[Records provided]
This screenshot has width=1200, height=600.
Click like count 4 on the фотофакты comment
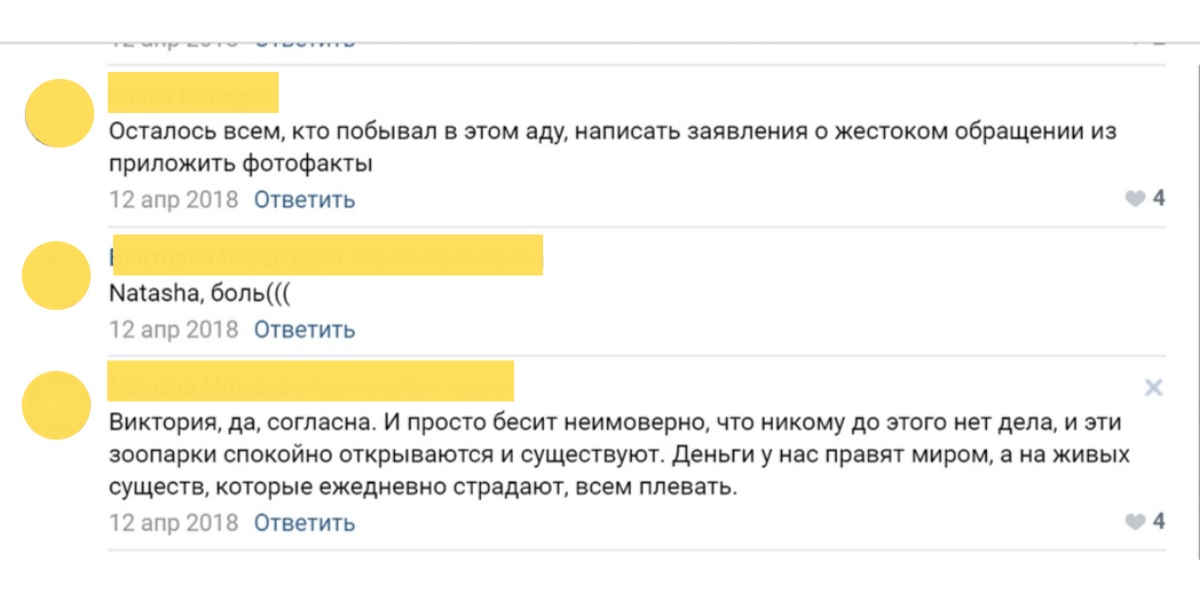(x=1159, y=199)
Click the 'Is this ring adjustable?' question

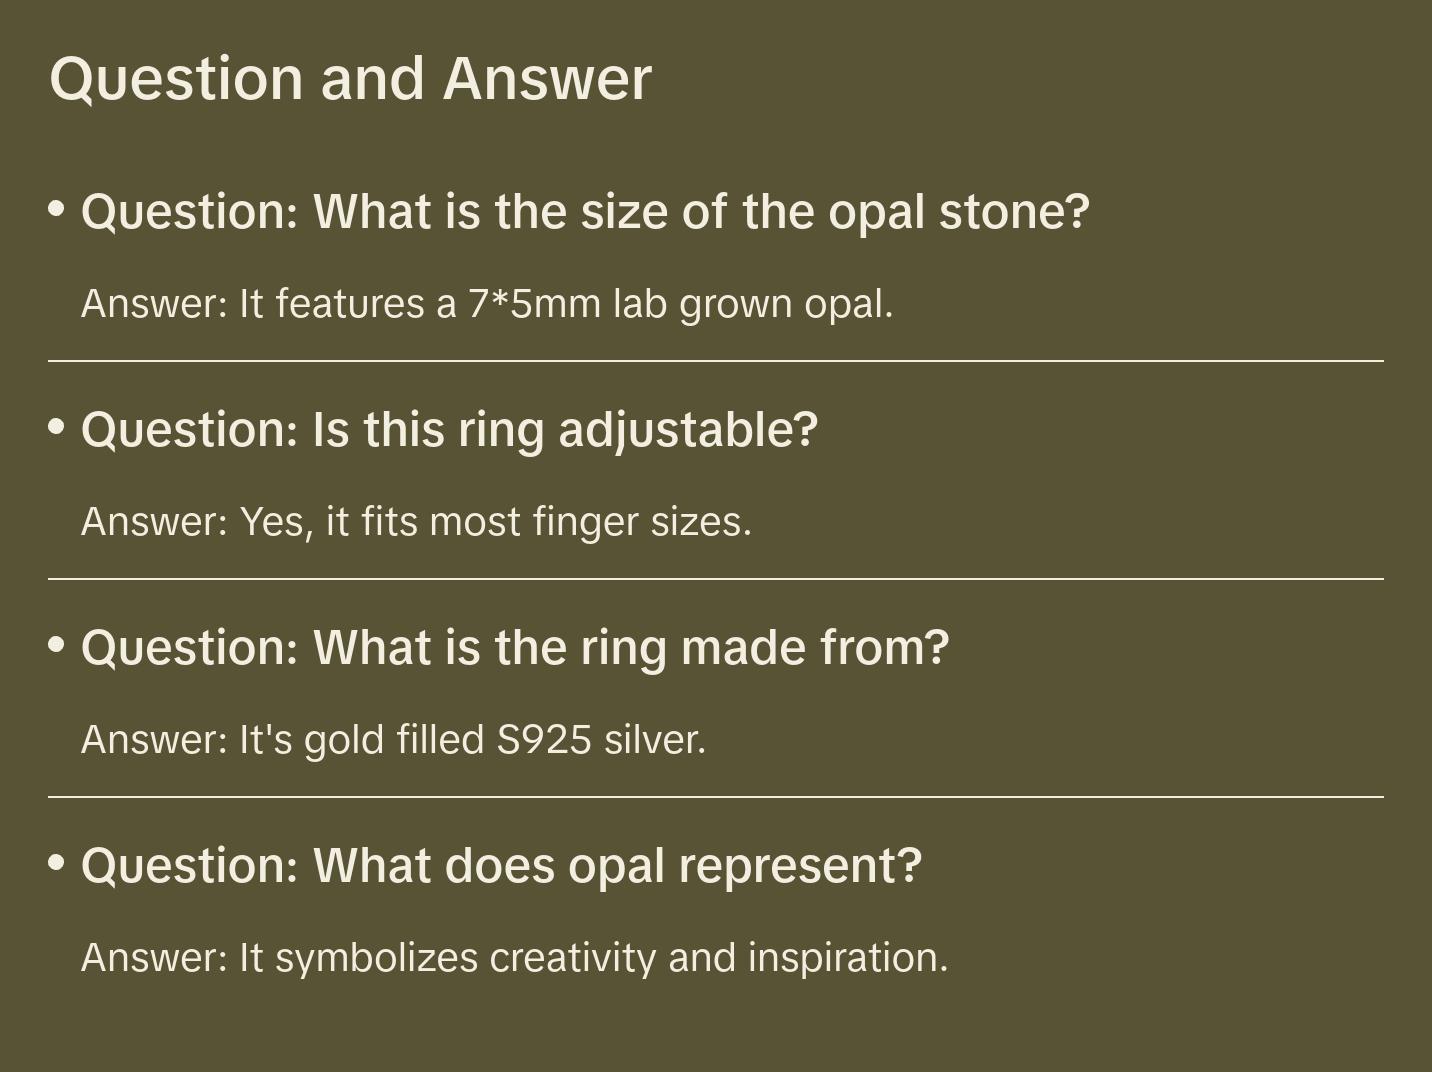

==

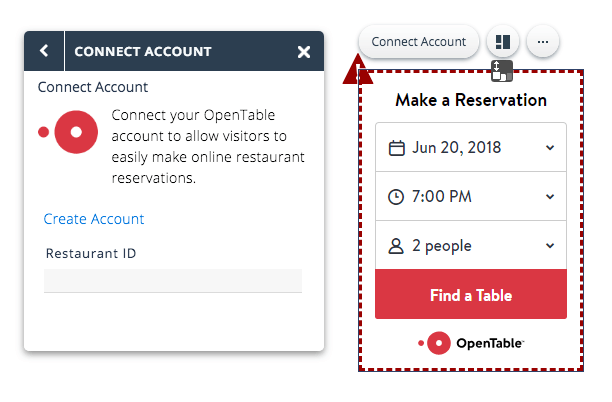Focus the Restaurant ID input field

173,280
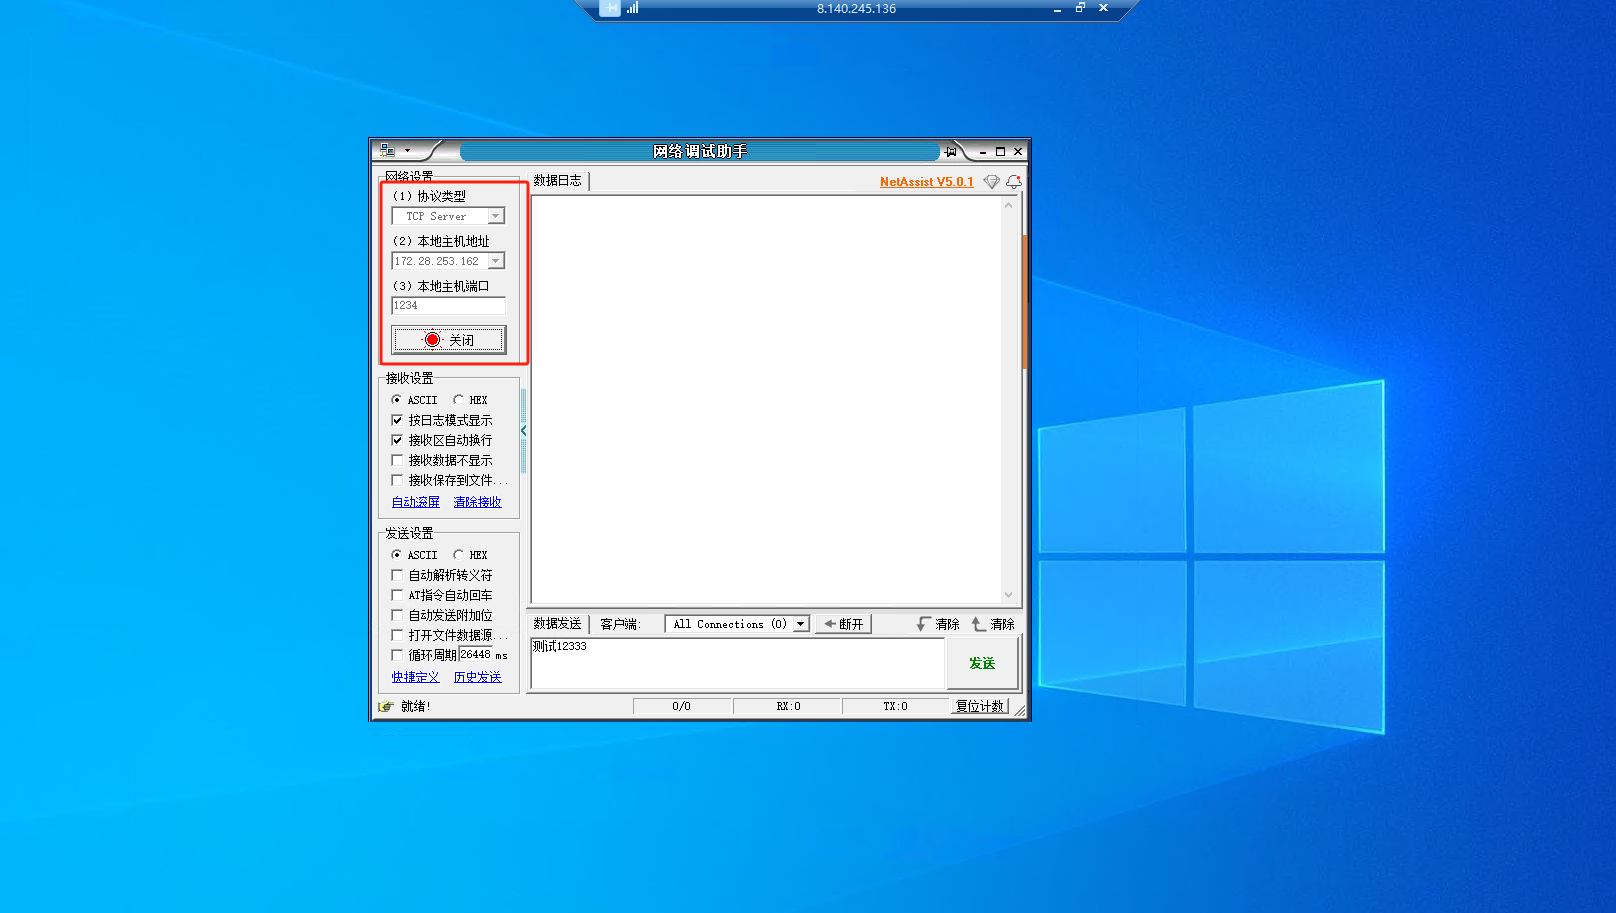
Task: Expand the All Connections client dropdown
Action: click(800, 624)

* * *

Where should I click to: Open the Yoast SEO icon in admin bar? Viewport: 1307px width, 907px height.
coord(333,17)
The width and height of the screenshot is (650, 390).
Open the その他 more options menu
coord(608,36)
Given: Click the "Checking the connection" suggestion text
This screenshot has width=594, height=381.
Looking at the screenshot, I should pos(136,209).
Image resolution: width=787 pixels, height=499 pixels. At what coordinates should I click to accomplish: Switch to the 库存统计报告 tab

[Exercise requirements] Reproduce the lines running from the line containing "The width and" through the line containing "Image resolution: width=787", inclusive.

[Final result]
The width and height of the screenshot is (650, 390).
Open the その他 more options menu
coord(608,36)
Given: Click the "Checking the connection" suggestion text
This screenshot has width=594, height=381.
Looking at the screenshot, I should pos(136,209).
Image resolution: width=787 pixels, height=499 pixels. At what coordinates should I click to accomplish: Switch to the 库存统计报告 tab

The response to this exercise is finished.